The short version of what happened in 2015 does sound almost too bizarre to be believed: A young couple, Aaron Quinn and Denise Huskins, had someone break into their home, drugging and binding him and kidnapping her. After a search for Huskins, she later turned up hundreds of miles away, saying she had been raped by her unseen abductor before he let her go.

Like many productions in this genre, “American Nightmare” capitalizes upon video of interviews recorded within the police station, TV news accounts and current interviews with those involved, as well as the growing skepticism of authorities regarding Quinn’s story. Even the endings to the episodes have a cliffhanger-style feel.

What really made the case resonate with the media, though, was the theory that Huskins had perpetrated a hoax seemingly modeled after the movie “Gone Girl,” in which a woman fakes her own disappearance. The film, starring Ben Affleck and Rosamund Pike, had been released the year before and was based on a popular book.

Ben Affleck in "Gone Girl." - 20th Century Fox
Ben Affleck in "Gone Girl." - 20th Century Fox

The overt connection to “Gone Girl” makes “American Nightmare” more distinctive, but stylistically it’s far from unique. Indeed, there has been a strong temptation to both develop reality shows based on movie concepts – see Netflix’s “Squid Game: The Challenge” as a recent example – and churn out docuseries that unfold like the kind of murder mysteries one might find on NBC’s “Dateline,” Oxygen or Investigation Discovery.

In the modern era of reality TV, the strategy has produced some memorable excesses.
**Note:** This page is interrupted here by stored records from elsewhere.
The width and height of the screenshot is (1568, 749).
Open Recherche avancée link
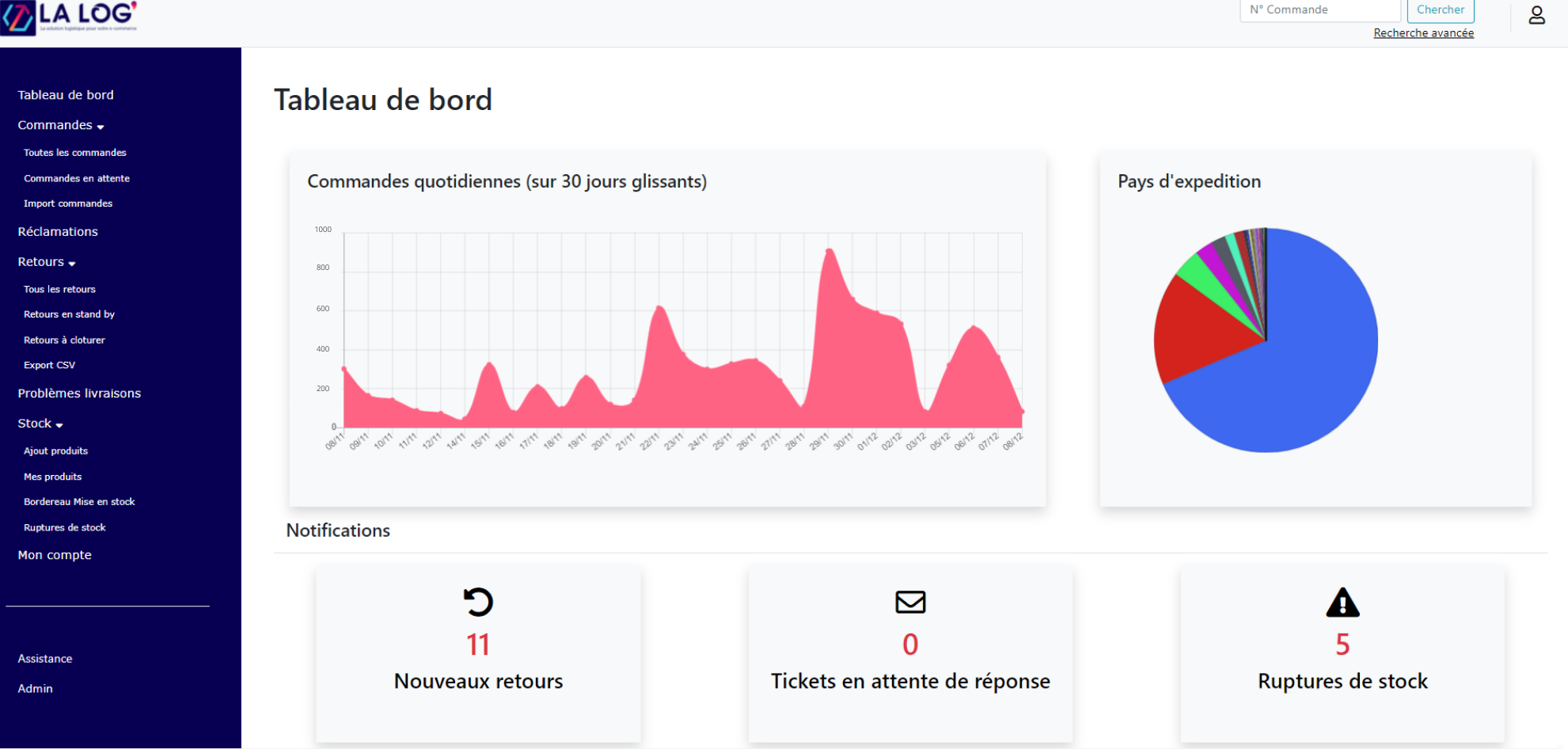[x=1423, y=33]
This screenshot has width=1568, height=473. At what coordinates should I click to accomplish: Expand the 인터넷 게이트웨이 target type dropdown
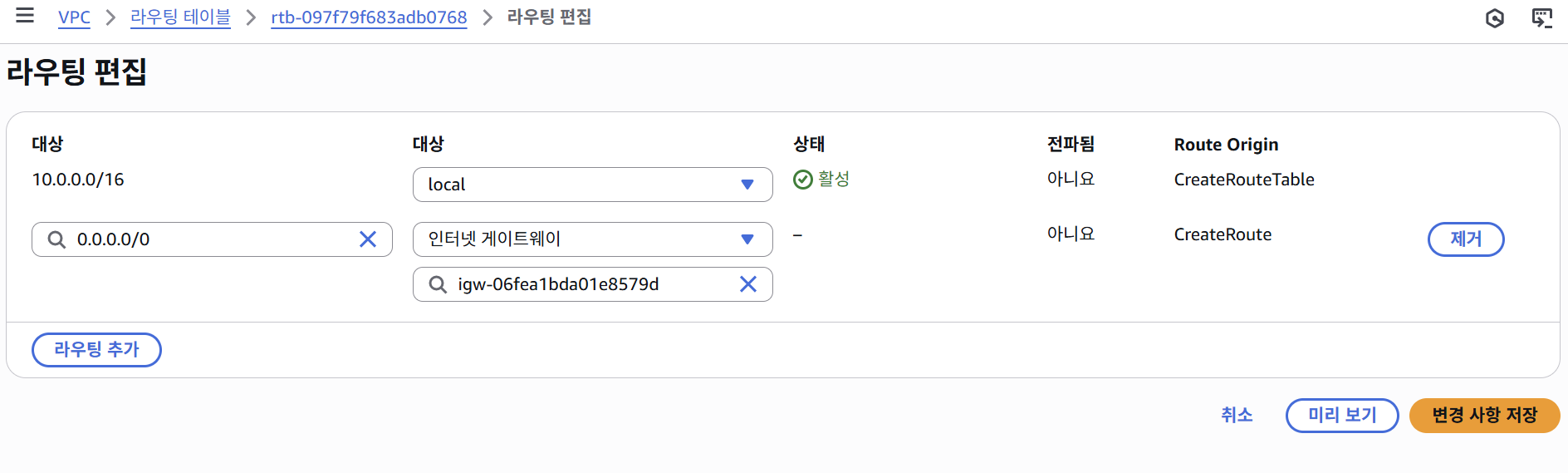[592, 239]
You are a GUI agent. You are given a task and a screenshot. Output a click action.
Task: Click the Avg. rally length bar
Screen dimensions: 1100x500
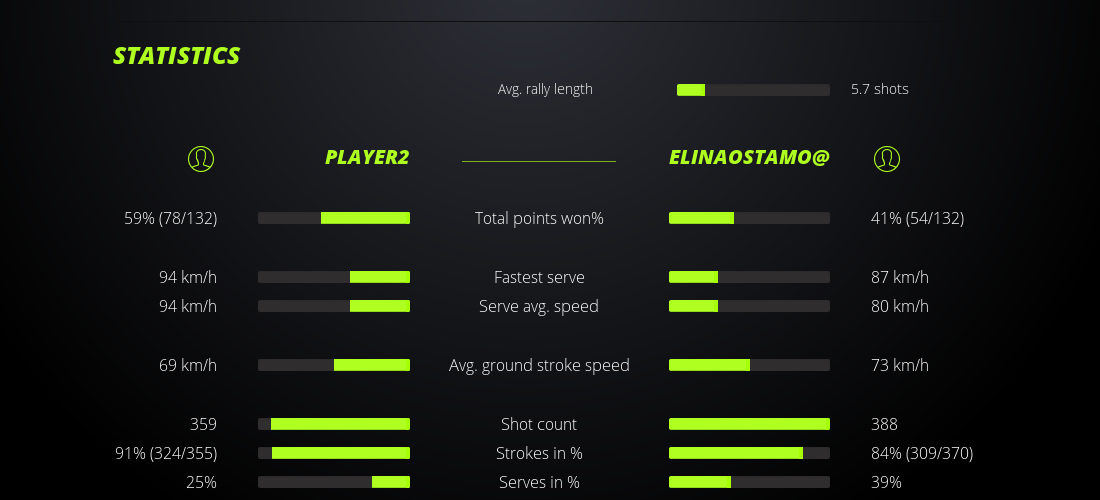753,90
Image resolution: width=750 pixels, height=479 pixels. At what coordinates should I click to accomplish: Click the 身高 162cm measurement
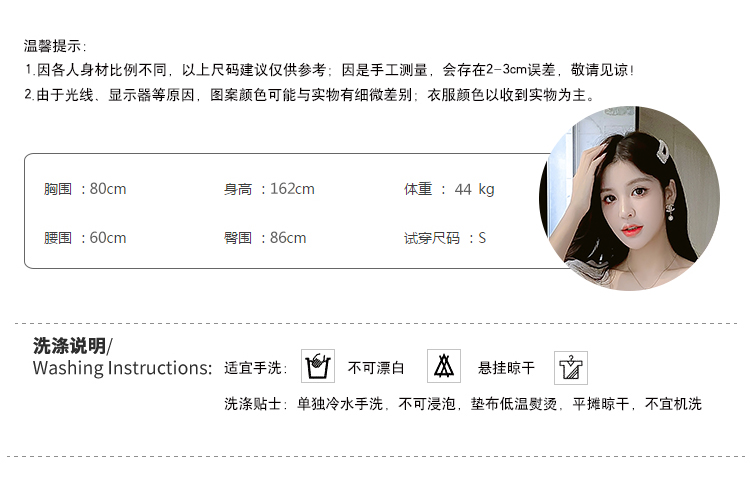coord(269,189)
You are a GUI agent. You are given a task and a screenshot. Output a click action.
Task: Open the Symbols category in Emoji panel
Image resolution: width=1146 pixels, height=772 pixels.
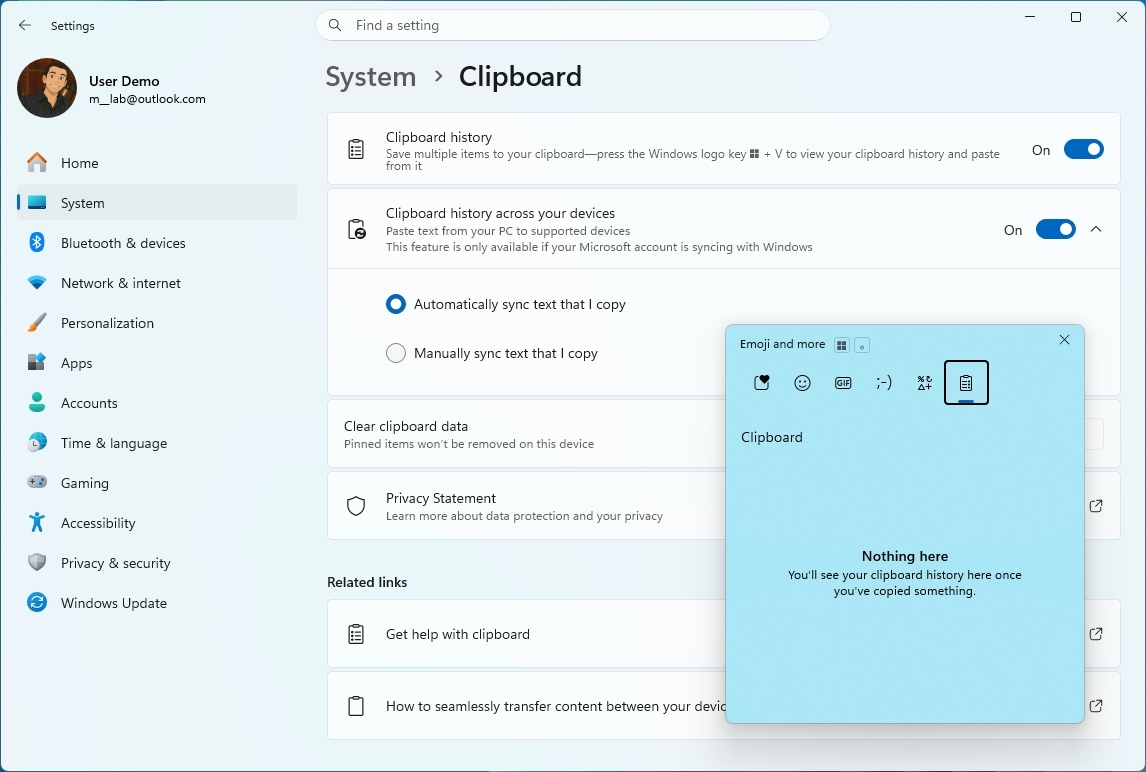[924, 383]
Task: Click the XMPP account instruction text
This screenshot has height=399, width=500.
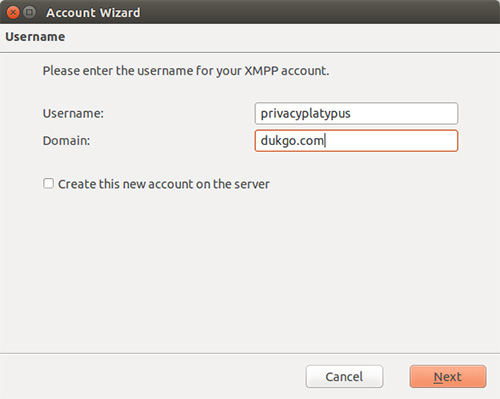Action: point(186,71)
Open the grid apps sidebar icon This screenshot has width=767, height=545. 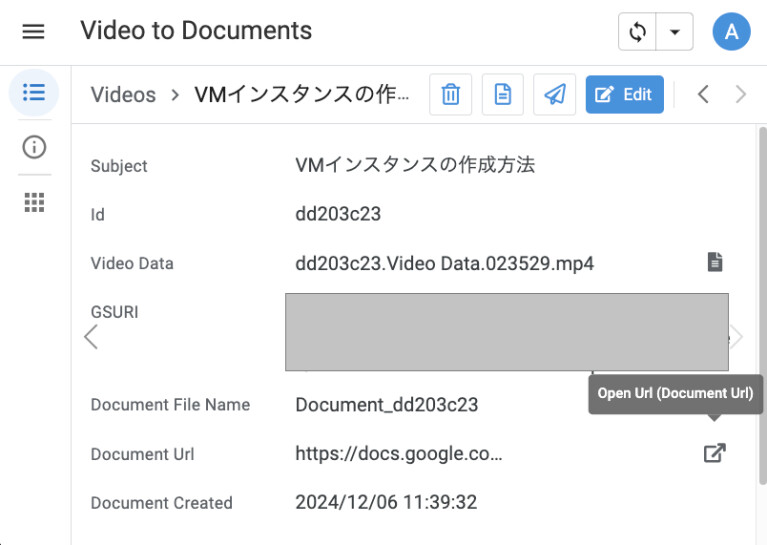(x=34, y=202)
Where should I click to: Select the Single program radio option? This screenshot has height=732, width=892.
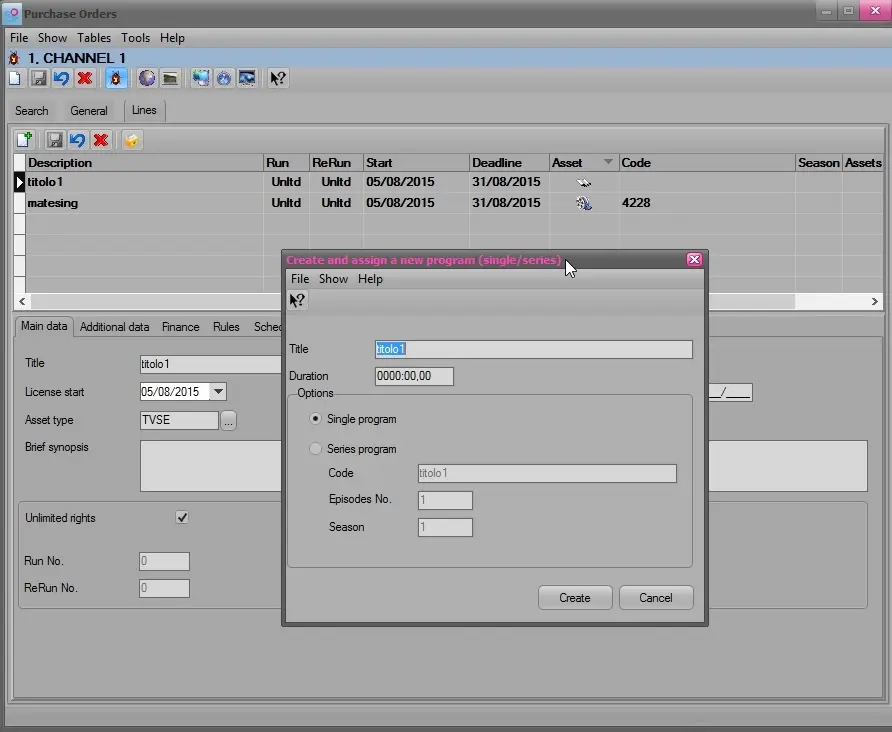(x=316, y=419)
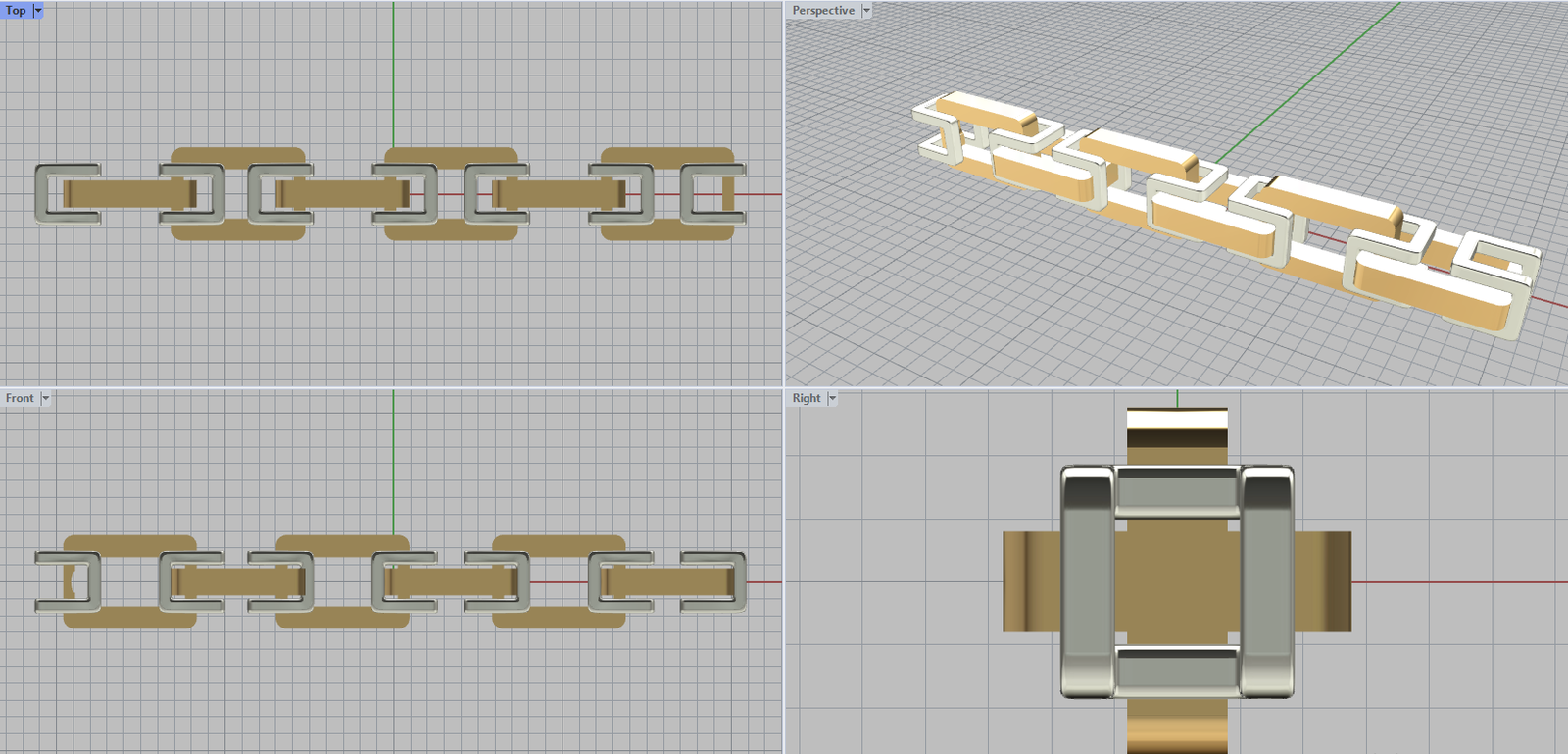Select rightmost silver link in Front view
Screen dimensions: 1568x754
(739, 581)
In 2007, for example, CBS aired “Kid Nation,” a series modeled after the book-turned-movie “The Lord of the Flies,” situating kids in a remote New Mexico location and seeing if they could build a society. The controversial program was canceled after one season.

“American Nightmare” notably, comes from the producers of “The Tinder Swindler,” which focused on a man who seduced women and then fleeced them out of their money, a plot featured on another docuseries, “Love Fraud.” Further blurring the lines, both employed dramatic reenactments to flesh out the interviews, with one of the former’s victims, Cecilie Fjellhøy, at one point making the connection overt, saying, “What happened to me felt like a movie.”

Movies and TV do, indeed, provide a helpful kind of shorthand for processing unusual events, which in days of old would occasionally prompt people to ask (or at least wonder) if they were on “Candid Camera,” a show that staged elaborate pranks, when something odd was happening to them.

Today, the cameras are everywhere – including the palms of our hands – but the way we process things through dramatic storytelling remains mostly the same. What makes “American Nightmare” so unsettling is that in this case, as opposed to believing a woman who said she’d been assaulted, the police appeared to quickly pivot to that approach too.

“American Nightmare” is playing on Netflix.